**Directions for this task**
Your answer must be the line holding "The image size is (1323, 744)." followed by every later line through the end of the entries, exactly as written.

**********

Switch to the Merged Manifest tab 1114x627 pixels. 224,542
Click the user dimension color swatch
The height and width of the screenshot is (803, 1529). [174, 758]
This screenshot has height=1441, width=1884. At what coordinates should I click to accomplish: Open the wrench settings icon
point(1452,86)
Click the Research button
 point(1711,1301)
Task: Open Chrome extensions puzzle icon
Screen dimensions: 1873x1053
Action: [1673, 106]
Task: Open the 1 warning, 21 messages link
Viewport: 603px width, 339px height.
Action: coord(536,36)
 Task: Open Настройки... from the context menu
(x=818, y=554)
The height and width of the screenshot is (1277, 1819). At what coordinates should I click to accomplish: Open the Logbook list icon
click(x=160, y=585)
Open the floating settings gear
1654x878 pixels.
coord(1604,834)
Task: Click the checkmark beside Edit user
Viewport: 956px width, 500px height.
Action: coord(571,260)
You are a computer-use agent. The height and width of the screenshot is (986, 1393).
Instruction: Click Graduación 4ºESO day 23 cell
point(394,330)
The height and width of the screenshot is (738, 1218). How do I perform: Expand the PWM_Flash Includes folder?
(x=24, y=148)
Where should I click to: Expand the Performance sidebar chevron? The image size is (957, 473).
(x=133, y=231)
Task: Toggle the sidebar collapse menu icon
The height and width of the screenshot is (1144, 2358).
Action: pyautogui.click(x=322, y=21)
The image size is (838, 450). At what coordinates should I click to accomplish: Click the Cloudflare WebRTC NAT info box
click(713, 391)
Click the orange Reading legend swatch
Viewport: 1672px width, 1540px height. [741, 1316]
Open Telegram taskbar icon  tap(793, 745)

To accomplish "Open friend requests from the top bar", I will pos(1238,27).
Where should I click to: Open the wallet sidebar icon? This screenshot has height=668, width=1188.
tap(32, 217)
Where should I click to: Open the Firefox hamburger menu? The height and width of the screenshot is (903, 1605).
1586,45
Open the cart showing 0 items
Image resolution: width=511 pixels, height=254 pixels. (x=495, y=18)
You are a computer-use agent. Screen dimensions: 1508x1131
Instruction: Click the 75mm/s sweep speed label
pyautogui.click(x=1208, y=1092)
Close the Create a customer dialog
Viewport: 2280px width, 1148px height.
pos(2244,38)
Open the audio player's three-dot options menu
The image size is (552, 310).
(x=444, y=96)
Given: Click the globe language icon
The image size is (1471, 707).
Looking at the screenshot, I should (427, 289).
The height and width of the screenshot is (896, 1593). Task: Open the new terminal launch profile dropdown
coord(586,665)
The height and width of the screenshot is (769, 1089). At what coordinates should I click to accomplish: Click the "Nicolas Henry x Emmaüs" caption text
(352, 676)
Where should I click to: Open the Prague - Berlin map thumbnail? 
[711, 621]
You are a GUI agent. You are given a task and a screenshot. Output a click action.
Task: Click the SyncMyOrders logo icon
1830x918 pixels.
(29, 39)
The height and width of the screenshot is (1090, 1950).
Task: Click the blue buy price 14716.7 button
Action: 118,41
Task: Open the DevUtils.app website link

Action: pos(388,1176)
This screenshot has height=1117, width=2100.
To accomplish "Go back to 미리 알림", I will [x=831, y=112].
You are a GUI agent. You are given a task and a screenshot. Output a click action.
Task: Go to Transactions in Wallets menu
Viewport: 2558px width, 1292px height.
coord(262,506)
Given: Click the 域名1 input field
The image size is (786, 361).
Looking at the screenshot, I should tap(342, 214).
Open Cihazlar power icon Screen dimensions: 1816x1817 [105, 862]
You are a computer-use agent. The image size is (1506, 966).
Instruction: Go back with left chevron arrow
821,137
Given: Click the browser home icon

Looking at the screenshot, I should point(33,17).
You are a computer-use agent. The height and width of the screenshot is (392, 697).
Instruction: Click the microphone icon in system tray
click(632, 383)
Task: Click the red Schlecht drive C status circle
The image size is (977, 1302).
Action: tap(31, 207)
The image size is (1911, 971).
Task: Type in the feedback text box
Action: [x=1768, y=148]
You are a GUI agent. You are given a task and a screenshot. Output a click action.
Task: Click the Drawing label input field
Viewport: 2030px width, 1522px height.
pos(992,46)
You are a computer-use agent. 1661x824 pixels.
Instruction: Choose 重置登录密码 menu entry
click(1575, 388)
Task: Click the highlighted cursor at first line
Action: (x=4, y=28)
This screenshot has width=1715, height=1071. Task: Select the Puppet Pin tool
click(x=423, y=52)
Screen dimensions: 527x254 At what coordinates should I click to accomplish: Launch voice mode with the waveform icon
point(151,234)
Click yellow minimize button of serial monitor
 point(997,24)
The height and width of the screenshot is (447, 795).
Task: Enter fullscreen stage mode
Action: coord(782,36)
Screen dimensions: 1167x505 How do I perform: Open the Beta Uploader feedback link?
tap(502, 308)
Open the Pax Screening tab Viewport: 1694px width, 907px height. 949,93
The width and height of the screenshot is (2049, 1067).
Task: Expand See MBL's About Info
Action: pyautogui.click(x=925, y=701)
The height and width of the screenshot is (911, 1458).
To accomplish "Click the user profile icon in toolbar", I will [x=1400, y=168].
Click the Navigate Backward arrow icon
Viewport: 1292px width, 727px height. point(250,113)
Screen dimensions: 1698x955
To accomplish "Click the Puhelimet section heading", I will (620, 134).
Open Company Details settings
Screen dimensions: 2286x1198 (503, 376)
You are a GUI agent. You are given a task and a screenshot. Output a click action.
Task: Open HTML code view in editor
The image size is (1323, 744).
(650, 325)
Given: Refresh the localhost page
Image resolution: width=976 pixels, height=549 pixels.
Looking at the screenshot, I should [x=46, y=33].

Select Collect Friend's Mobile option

**********

**Solution for this task**
The image size is (1323, 744).
(650, 325)
Given: Refresh the localhost page
Image resolution: width=976 pixels, height=549 pixels.
Looking at the screenshot, I should [x=46, y=33].

Select Collect Friend's Mobile option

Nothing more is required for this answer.